In the town, the population was spread out, with 27.2% under the age of 18, 6.2% from 18 to 24, 27.2% from 25 to 44, 24.6% from 45 to 64, and 14.7% who were 65 years of age or older. The median age was 39 years. For every 100 females, there were 101.7 males. For every 100 females age 18 and over, there were 91.8 males.

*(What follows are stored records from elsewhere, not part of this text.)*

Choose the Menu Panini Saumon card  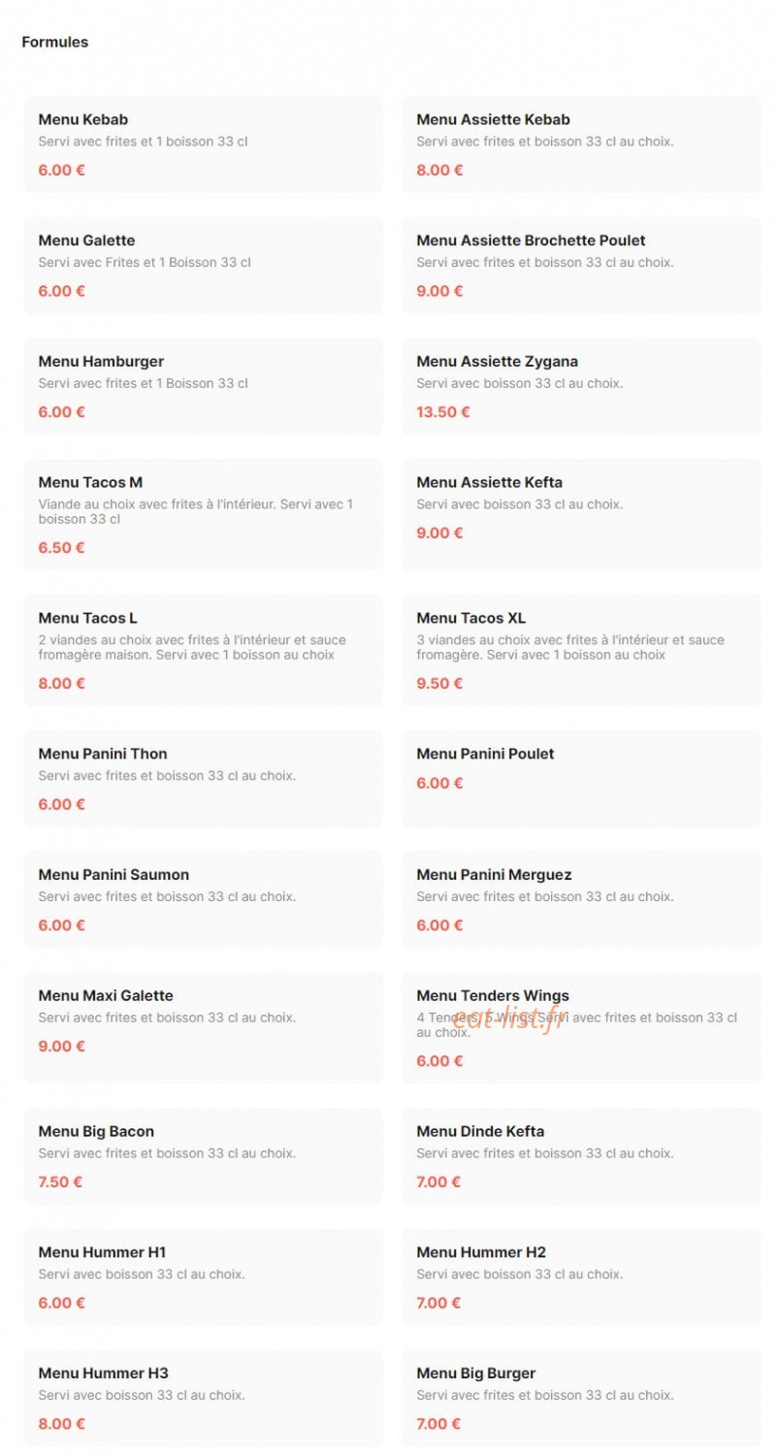203,899
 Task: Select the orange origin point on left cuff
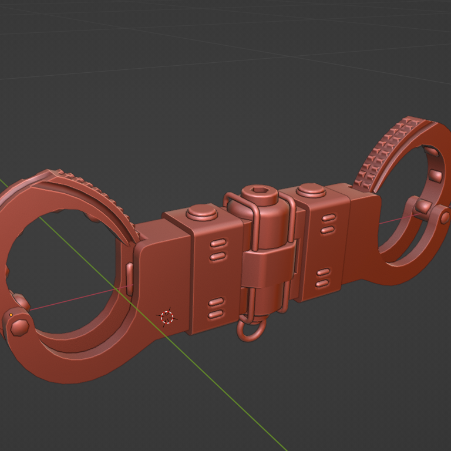click(x=11, y=315)
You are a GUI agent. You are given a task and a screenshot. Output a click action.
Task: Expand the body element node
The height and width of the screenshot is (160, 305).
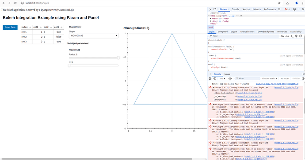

The median income for a household in the town was $28,281, and the median income for a family was $29,625. Males had a median income of $25,000 versus $17,500 for females. The per capita income for the town was $13,347. About 15.2% of families and 19.8% of the population were below the poverty line, including 29.0% of those under age 18 and 7.3% of those age 65 or over.

==Education==
The town of Lawn is served by the Jim Ned Consolidated Independent School District.

== Notable person ==

- Sunshine Parker, (1927–1999; pseudonym for Lloyd Olen Parker; known for roles including Emmitt in Road House, as well as many character roles in movies and television.